Phase III begins with counseling for and implementation of the liver biopsy. A hold will be placed to prevent the prisoner's transfer until the biopsy is done and the decision to begin combination therapy has been made. It is estimated that the biopsy will be completed within three months.
When the biopsy results are reviewed, the prisoner will be given combination therapy if they fit a list of inclusion criteria." Generally, they are included" if they have stage 3 liver fibrosis or greater (except stage 2, if co-infected with HIV). The estimated total time from Stage I screening to initiation of combination therapy is nine months.
The treatment will last until completed as appropriate for the genotype, unless terminated sooner due to non-responsiveness to the pegylated interferon ribavirin combination therapy or to clinical complications from intolerance to it. Non-responders will be kept in the program and will be advised of new treatment options as they may come available.
Throughout one's participation in the program, there is extensive counseling given as to both the risks attending biopsy and combination therapy drugs, as well as expectations of the patient. Instructions include the obvious stop smoking, drinking alcohol and using dope as well as avoid getting tattoos, or sharing toothbrushes or razors; reduce weight if overweight; restrict aspirin and ibuprofen use to that approved by doctors; avoid taking supplemental iron and pain medication.
In sum, if a prisoner is far enough along (chronic HCV" liver deterioration) and not too close to parole, and doesn't have other serious medical conditions that counsel against the stressful and sometimes debilitating combination therapy regimen, they will be treated. Given that no one will be treated who does not request to be tested, but 40% are estimated to be infected, it behooves all California prisoners who have a history of susceptible behavior to request Phase I testing. They might learn that they have qualifying chronic HCV disease without any symptoms but gain treatment before irreversible cirrhosis of their liver sets in.
Among the twelve attachments to the Program plan are lists of potential side effects, exclusion criteria, samples of all Program evaluation forms and charts, the treatment contract they must sign, and recommended anti-viral drug dosage adjustment criteria. See: Hepatitis C Clinical Management Program, March 2004, California Department of Corrections, Health Care Services Division.

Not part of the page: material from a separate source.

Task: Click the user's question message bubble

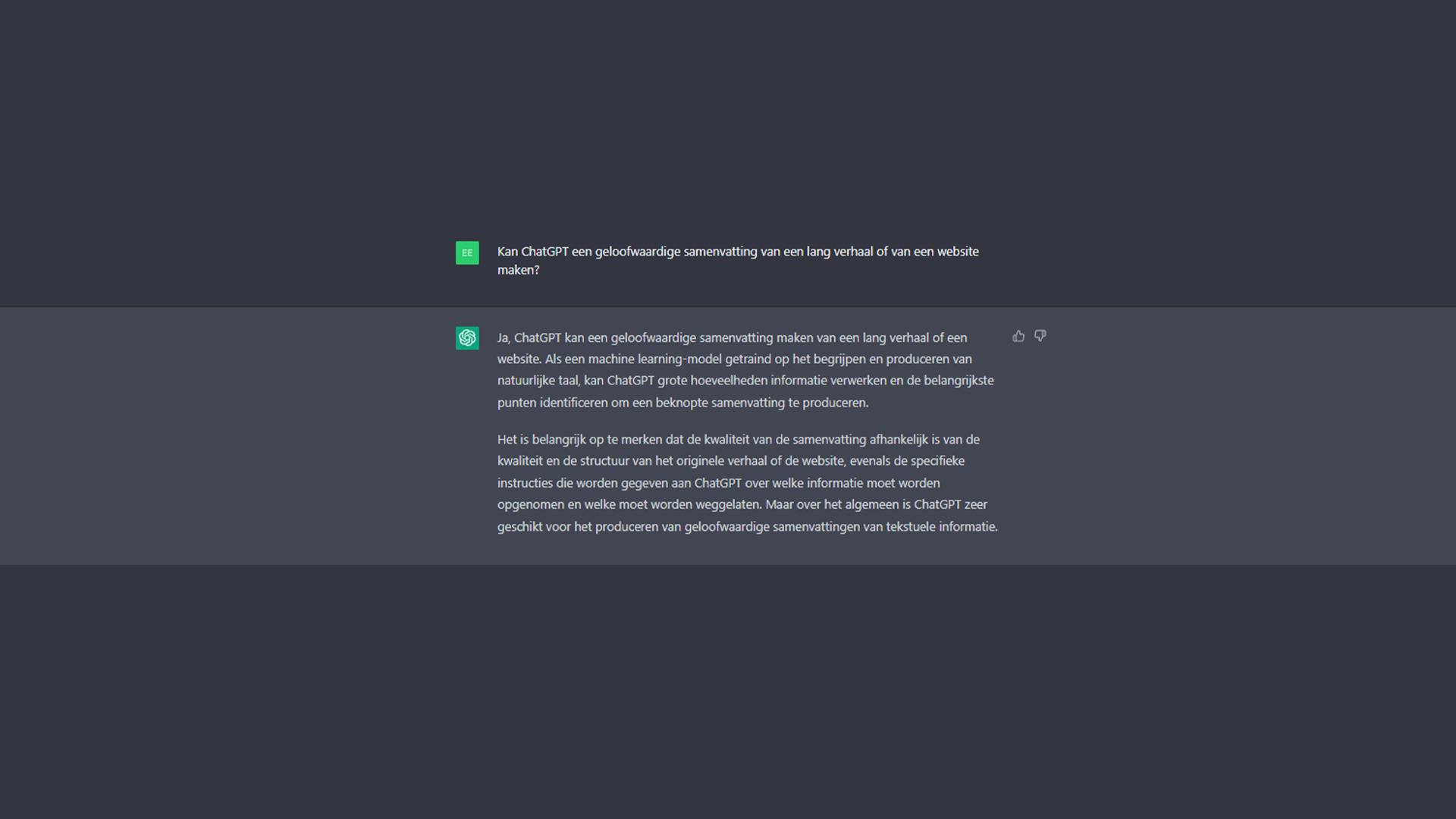Action: [x=738, y=260]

While the Program is a step forward in CDC healthcare, it will have little effect on stemming the growing HCV epidemic in California because 40% of CDC prisoners are parole violators, whose short terms preclude them from treatment. With 90,000 parole violators recycling through CDC's revolving doors each year, an estimated 36,000 of whom are HCV infected, the vector of infection from prisons back into the community will be unabated.
Moreover, for the remaining 100,000 term-serving CDC prisoners, 40,000 of whom are presumptively infected, only that tiny fraction whose health has deteriorated to the life-threatening level of Stage 3 liver fibrosis will be considered for the combination therapy.
To effectively stem the epidemic now a national emergency the federal government should take charge with a testing/treatment program targeted at the country's jails and prisons (where the disease is concentrated), that requires 100% testing and follows through by funding 100% treatment inside the walls and back in the community.